Proponents argue that building on open, clean space would be cheaper and simpler than tearing down and detoxifying present building sites. Opponents argue that building on conservation land destroys its potential for agriculture, as in the AHT proposal to take the Lowry property out of conservation. This, opponents argue, takes away the livelihood of farmers using the land for haying.
However, there is a larger defense for preserving conservation land.
The purpose of setting aside conservation land in this town has been stated by the Williamstown Rural Lands Foundation: "to conserve the rural character of Williamstown; to enable working landscapes such as forests and farms; to promote land stewardship; and to connect the community to the region’s natural heritage."

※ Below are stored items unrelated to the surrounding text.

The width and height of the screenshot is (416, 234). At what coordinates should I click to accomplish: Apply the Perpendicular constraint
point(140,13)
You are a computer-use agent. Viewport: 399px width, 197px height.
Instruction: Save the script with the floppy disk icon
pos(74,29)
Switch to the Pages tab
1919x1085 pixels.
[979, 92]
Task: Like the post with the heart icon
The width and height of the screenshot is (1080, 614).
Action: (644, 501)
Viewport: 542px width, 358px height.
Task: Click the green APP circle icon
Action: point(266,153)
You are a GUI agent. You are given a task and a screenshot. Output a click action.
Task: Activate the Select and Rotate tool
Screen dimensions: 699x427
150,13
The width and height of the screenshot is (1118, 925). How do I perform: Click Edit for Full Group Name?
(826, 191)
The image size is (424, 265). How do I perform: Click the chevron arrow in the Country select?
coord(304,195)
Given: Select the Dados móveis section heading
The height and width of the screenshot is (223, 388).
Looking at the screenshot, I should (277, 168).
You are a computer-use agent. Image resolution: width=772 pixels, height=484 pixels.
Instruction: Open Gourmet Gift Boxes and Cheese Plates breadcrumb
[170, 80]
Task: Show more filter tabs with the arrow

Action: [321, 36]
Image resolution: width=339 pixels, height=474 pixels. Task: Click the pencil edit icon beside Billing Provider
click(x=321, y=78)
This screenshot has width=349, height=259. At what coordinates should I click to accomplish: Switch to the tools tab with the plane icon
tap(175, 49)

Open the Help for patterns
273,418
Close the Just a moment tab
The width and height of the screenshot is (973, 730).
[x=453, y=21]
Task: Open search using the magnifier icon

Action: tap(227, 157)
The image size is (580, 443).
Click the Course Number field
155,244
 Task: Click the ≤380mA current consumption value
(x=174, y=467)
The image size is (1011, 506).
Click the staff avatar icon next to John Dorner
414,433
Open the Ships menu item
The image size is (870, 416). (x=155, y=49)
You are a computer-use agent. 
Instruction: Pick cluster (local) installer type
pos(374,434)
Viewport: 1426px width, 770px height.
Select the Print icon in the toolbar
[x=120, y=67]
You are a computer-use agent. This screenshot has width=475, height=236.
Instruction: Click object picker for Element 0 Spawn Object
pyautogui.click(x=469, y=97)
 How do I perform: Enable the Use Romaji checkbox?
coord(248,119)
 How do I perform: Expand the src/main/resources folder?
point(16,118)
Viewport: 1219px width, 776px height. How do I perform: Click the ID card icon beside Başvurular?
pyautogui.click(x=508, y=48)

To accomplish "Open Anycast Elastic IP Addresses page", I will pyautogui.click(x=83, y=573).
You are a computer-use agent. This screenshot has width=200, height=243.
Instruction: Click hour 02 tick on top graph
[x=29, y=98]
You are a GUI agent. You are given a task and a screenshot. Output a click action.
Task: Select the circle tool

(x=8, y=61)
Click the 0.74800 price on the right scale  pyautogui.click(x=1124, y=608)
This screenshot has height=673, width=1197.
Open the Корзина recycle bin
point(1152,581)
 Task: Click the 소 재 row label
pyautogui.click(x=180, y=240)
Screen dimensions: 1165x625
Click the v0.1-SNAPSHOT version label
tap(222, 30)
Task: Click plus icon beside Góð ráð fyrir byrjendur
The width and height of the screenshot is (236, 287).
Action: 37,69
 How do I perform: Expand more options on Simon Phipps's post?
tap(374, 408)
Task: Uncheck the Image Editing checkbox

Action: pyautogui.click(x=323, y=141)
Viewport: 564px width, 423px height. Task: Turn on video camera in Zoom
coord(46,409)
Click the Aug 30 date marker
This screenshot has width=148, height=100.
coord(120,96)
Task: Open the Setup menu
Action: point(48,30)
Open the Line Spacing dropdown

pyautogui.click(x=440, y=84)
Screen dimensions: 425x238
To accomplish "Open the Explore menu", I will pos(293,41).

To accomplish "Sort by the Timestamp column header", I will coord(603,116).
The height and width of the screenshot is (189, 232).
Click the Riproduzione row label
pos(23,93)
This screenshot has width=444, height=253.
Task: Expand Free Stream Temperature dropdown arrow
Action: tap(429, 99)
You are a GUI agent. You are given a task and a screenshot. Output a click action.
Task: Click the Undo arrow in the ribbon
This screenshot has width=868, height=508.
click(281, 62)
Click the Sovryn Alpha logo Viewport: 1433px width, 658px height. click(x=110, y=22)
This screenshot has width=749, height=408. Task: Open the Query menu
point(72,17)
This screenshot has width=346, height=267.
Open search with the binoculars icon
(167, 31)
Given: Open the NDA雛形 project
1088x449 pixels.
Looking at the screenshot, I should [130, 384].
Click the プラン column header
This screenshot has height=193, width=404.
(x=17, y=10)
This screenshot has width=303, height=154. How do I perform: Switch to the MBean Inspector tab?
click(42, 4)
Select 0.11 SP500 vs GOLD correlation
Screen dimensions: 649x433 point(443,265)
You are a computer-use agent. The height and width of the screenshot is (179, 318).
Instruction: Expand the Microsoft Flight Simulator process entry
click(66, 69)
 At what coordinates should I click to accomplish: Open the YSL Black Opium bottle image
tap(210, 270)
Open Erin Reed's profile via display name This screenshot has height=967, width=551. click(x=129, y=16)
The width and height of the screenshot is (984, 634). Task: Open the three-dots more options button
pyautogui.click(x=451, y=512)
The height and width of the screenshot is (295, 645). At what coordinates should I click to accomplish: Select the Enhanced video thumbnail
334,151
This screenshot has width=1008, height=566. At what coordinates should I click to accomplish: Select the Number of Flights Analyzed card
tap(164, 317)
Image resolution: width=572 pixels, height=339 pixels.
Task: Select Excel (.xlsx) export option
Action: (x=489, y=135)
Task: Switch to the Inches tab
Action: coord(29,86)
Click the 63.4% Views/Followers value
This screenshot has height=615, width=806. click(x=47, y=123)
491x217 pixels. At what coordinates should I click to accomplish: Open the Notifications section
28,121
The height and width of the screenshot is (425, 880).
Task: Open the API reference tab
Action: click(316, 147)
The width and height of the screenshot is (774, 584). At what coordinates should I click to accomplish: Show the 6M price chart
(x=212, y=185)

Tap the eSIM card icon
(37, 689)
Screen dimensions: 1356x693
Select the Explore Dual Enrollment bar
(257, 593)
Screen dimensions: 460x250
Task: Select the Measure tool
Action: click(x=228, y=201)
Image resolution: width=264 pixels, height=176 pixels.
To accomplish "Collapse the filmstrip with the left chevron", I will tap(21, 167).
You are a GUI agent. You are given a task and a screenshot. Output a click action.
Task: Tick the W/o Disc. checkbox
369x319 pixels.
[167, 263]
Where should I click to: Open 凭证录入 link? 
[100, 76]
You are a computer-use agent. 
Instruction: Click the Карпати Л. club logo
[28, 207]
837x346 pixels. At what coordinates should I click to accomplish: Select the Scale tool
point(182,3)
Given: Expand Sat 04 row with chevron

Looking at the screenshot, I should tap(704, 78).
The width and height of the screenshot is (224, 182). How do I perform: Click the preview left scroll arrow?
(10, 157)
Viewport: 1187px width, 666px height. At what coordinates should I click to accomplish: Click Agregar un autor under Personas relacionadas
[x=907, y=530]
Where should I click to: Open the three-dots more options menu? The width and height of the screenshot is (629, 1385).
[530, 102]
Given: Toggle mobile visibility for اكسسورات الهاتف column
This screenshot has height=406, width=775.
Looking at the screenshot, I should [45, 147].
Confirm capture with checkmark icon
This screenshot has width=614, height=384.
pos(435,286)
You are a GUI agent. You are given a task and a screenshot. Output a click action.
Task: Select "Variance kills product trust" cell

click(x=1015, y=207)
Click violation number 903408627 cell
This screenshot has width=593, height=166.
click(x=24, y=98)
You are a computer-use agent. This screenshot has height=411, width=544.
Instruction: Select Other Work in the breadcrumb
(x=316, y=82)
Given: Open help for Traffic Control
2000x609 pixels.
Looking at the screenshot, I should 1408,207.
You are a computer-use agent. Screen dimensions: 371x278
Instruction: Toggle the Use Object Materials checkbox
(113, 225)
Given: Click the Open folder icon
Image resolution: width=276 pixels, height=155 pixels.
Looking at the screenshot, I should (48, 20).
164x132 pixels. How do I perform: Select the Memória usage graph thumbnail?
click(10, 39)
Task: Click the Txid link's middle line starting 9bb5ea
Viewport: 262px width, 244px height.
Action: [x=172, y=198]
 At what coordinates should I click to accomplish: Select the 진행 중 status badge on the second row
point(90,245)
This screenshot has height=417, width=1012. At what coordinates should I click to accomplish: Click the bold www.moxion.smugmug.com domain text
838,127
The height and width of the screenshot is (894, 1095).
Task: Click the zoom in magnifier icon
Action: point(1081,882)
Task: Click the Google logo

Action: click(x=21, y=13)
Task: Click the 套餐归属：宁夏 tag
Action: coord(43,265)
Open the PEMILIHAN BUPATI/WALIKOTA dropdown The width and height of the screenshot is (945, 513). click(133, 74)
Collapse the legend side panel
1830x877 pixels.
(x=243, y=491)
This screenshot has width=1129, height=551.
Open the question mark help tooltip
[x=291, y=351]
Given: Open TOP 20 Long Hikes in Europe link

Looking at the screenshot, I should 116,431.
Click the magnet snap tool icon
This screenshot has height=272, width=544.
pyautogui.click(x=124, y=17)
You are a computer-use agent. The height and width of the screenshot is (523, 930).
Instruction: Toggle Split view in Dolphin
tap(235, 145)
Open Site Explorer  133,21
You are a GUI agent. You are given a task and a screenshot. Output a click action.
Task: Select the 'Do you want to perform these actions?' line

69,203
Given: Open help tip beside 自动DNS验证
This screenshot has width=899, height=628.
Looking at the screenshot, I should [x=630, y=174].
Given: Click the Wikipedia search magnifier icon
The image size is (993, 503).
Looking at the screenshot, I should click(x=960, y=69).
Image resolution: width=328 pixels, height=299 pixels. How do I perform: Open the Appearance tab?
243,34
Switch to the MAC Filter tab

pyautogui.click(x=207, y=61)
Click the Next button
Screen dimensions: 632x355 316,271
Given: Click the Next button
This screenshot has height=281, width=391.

At the state level, Gov. Deval Patrick, in August, 2012, in announcing his administration "protected more than 100,000 acres of open space in just five and a half years ... in over 310 communities," focused on three strategies: building parks in urban communities, preserving working farms
State Energy and Environmental Affairs Secretary Rick Sullivan praised this as an example of big thinking about the quality of life in the state, among a wide diversity of interest groups.
This is the kind of cooperative discussion we should be having on the question of using conservation land for housing. We should be discussing the need to preserve a quality of life that connects us to our past and to the natural world. We can’t just pave over and build on conservation land with impunity.
Someone recently remarked to me, angrily, "We have too much conservation land in this town!" I wonder what measure she was using in determining this. But I do know how much it matters that we can look up to mountain tops and green spaces that we need to share harmoniously with animals, and trees and grasses.
As Supreme Court Justice William O. Douglass argued in 1972, in Sierra Club vs. Morton: "Inanimate objects are sometimes parties in litigation. A ship has a legal personality, a fiction found useful for maritime purposes ...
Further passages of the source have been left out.